The marketplace service brings together data publishers and data subscribers. Amazon's role is to provide a scalable platform where data providers can bundle their data and have Amazon distribute it in a consistent manner across subscribers.

Factual, an organization that provides point of interest (POI) data sets to organizations like Uber, Facebook and Apple, is using AWS Data Exchange to service their customers. Rob Jonas, chief revenue officer at Factual, describes some of the reasons why they have chosen to publish their data sets on the AWS Data Exchange service:

Customers of AWS can now license Factual’s high-quality Places datasets, which include over 130 million places and points of interest across 52 countries, directly within AWS Data Exchange. They can easily search for and purchase datasets packaged by country, or they can request customized POI datasets to suit their business needs.

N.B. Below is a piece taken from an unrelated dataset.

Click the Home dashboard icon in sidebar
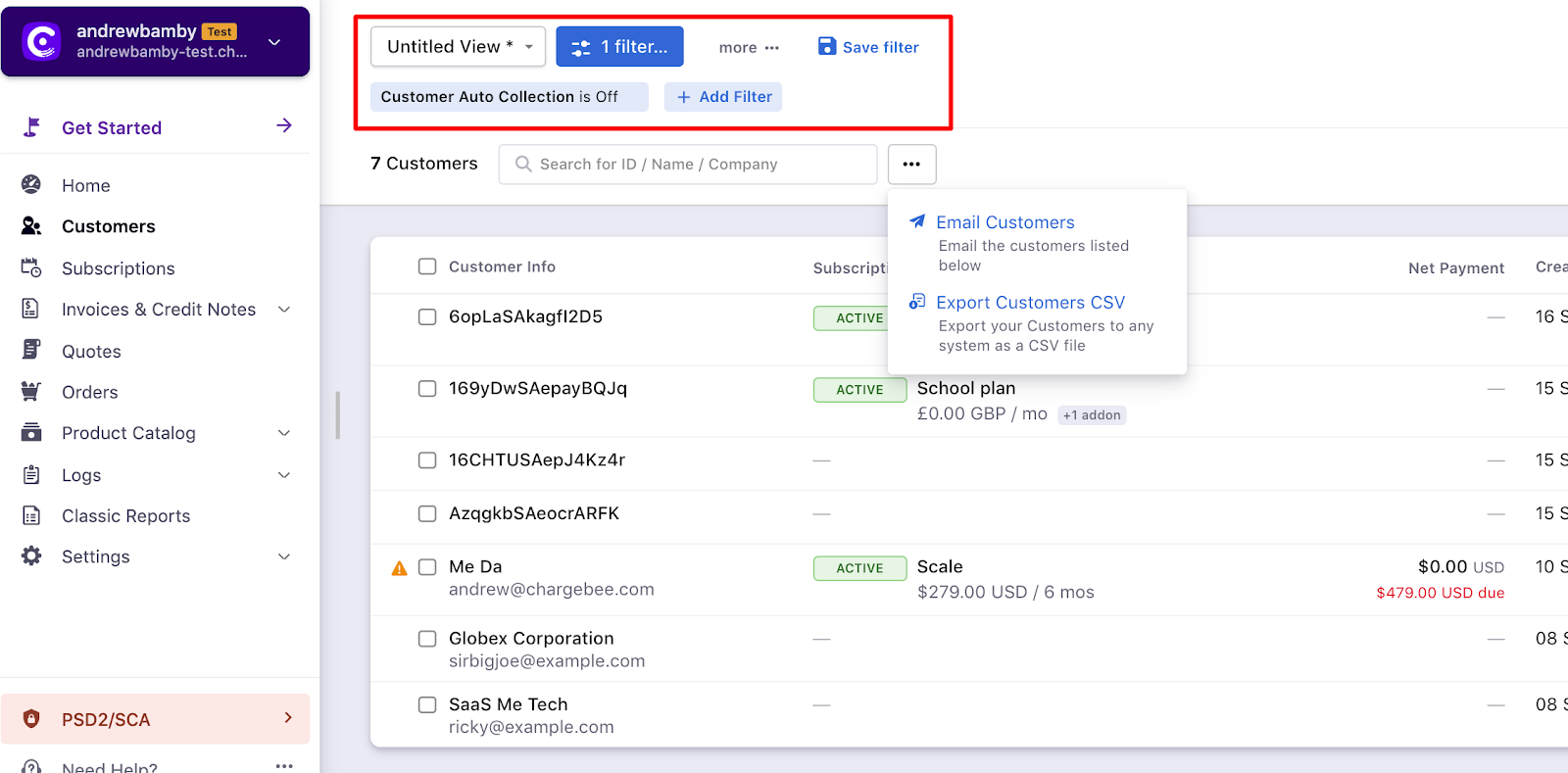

Our team will provide the full-service pre- and post-purchase support we’re known for, ensuring businesses have what they need to power products, drive context and personalization, and build compelling customer experiences.

Amazon built this service to simplify access to data sets by leveraging the scale of the AWS cloud. Jeff Barr, chief evangelist for AWS, explains:

We live in a data-intensive, data-driven world! Organizations of all types collect, store, process, analyze data and use it to inform and improve their decision-making processes. The AWS Cloud is well-suited to all of these activities; it offers vast amounts of storage, access to any conceivable amount of compute power, and many different types of analytical tools.

Image source: (screenshot) https://www.youtube.com/watch?v=Lu9QVJ0Rml4

Organizations that are looking to subscribe to data sets can do so through an online product catalogue. Within the catalogue, people can filter by vendors (data publishers), pricing plans and use a search function. 

Image source: https://aws.amazon.com/blogs/aws/aws-data-exchange-find-subscribe-to-and-use-data-products/

Once a user has chosen to subscribe to a data feed, they can choose the Amazon S3 bucket destination where they would like the data to be delivered to. After the data has been stored in an S3 bucket, it can be consumed by a variety of AWS services including AWS Lambda where data can be parsed and enriched. A Lambda function can then send the results to an Amazon DynamoDB table for long term storage. In addition, ETL processes, like AWS Glue, can be used with Amazon Athena where it can query an AWS Glue ETL job and load the results into an Amazon QuickSight dashboard.

From a data publisher perspective, organizations need to seek approval from Amazon to publish their data set. Once they have received approval, they can complete the AWS Data Exchange Data set creation wizard. Data can be either uploaded from an S3 location or manually. Publishers then need to choose how they will monetize their data set. Monetization options include providing private licensing plans for individual customers or for organizations that may already have existing agreements with customers, Amazon will let customers bring their own subscription offer. 

Image source: https://aws.amazon.com/blogs/aws/aws-data-exchange-find-subscribe-to-and-use-data-products/

Amazon is prohibiting some data sets from participating in AWS Data Exchange, Barr explains:

Certain categories of data are not permitted on AWS Data Exchange. For example, your data products may not include information that can be used to identify any person, unless that information is already legally available to the public. See Publishing Guidelines for detailed guidelines on what categories of data are permitted.

Data providers must also have a valid legal entity domiciled in the United States or be in a member state of the European Union.